All three investigated systems predicted 12-month post-discharge mortality in a statistically significant way, however their diagnostic accuracy was much lower (AUC of ~ 0.7). In a study by Angus et al. (19) APACHE II score was also predictive of 1-year mortality (AUC of 0.671) in patients undergoing liver transplants. In contrast, a study by Lee et al. reported no relation between the scores calculated on admission post-discharge mortality (34). Lower diagnostic accuracy in predicting long-term mortality could be due to various reasons. The scores are calculated during the first 24 h following admission using the worst results. The treatment implemented during ICU stay, eventual complications and the quality of the follow-up care and rehabilitation, influence patient’s outcome and can change the results provided by the scoring systems. Lee et al. found that the discharge APACHE II score was a good predictor of post-ICU mortality and readmission (34). Therefore, it would be more reasonable to focus on the scores calculated to estimate the long-term prediction of the patients on their discharge from the ICU. Because currently available tools have not been initially designed for such an application further studies should be conducted to create scores estimating the long-term prediction. In this context one ought to bear in mind that proper screening and accurate identification of patients who will stay at risk after their successful discharge from the ICU might be of great importance to avoid ICU readmissions, further deterioration of quality of life and higher post-discharge mortality.
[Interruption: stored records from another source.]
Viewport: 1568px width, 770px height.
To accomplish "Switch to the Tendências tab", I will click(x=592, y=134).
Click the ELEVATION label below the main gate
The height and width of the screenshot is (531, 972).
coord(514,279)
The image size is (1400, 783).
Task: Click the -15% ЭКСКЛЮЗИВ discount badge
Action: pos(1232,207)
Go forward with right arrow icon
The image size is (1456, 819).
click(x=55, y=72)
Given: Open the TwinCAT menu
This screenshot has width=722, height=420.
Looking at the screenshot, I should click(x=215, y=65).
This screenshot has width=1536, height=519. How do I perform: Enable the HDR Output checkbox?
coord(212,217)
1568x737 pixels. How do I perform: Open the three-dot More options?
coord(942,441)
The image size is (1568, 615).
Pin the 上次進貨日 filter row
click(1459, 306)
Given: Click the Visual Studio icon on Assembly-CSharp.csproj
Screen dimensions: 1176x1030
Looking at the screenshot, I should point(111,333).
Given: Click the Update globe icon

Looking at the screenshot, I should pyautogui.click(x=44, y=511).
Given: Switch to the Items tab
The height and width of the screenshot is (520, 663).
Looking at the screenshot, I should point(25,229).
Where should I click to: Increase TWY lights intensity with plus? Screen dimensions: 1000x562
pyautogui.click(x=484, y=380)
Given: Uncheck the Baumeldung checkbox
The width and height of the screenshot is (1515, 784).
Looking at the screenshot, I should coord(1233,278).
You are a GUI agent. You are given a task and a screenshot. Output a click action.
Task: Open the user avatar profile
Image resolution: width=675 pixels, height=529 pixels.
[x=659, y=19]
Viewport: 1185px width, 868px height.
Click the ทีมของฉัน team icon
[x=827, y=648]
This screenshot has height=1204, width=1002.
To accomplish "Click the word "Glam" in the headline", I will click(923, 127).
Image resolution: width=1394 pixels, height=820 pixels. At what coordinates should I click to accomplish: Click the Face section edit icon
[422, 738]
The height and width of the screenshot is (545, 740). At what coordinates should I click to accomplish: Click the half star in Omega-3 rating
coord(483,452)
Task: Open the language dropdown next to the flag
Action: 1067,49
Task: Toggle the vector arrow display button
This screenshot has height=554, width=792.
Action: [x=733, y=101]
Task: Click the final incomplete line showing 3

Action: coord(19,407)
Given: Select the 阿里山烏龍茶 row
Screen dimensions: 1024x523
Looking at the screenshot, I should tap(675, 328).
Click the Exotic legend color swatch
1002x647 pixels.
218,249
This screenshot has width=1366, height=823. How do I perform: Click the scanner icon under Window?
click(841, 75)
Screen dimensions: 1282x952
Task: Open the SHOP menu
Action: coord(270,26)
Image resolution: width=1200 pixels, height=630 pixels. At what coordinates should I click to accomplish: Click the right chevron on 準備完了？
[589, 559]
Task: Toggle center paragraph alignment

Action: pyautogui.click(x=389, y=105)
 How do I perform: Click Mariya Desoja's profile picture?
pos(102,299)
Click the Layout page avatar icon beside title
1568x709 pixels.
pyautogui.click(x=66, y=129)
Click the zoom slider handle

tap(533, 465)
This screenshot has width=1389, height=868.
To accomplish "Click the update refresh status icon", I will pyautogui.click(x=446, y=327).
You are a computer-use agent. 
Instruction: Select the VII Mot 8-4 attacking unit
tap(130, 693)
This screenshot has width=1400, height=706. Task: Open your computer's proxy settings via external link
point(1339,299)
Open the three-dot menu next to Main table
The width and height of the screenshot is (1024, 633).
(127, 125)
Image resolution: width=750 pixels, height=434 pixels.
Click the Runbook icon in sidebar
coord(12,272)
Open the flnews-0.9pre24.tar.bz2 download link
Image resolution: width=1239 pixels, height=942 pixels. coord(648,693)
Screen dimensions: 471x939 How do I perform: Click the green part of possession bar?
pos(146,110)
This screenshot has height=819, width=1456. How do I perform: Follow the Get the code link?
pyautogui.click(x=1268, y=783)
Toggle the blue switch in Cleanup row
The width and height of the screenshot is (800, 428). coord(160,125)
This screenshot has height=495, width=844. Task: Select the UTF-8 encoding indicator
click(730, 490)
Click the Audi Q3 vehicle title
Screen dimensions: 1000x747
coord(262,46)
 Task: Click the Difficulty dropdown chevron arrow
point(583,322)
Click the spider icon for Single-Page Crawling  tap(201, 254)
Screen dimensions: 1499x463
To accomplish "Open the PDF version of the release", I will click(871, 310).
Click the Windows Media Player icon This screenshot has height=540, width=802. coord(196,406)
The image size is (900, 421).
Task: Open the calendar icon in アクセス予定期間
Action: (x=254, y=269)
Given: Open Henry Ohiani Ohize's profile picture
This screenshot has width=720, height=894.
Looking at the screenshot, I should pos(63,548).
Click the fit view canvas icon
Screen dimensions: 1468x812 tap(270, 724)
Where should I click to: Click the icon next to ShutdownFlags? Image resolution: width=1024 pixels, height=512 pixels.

The present study has some limitations. As a single-center study, there may be bias with regard to heterogeneous population and relatively small sample size. The final results in the scoring systems may be affected by the confounding effect of the data selection process and Glasgow Coma Scale results calculation. The follow up period in our study was limited to 12 months after the date of ICU admission. Finally, we did not include SOFA score into our analysis. However, that scoring system was primarily created for prognostication among septic patients so seems less universal in the mixed ICU setting than APACHE or SAPS (35).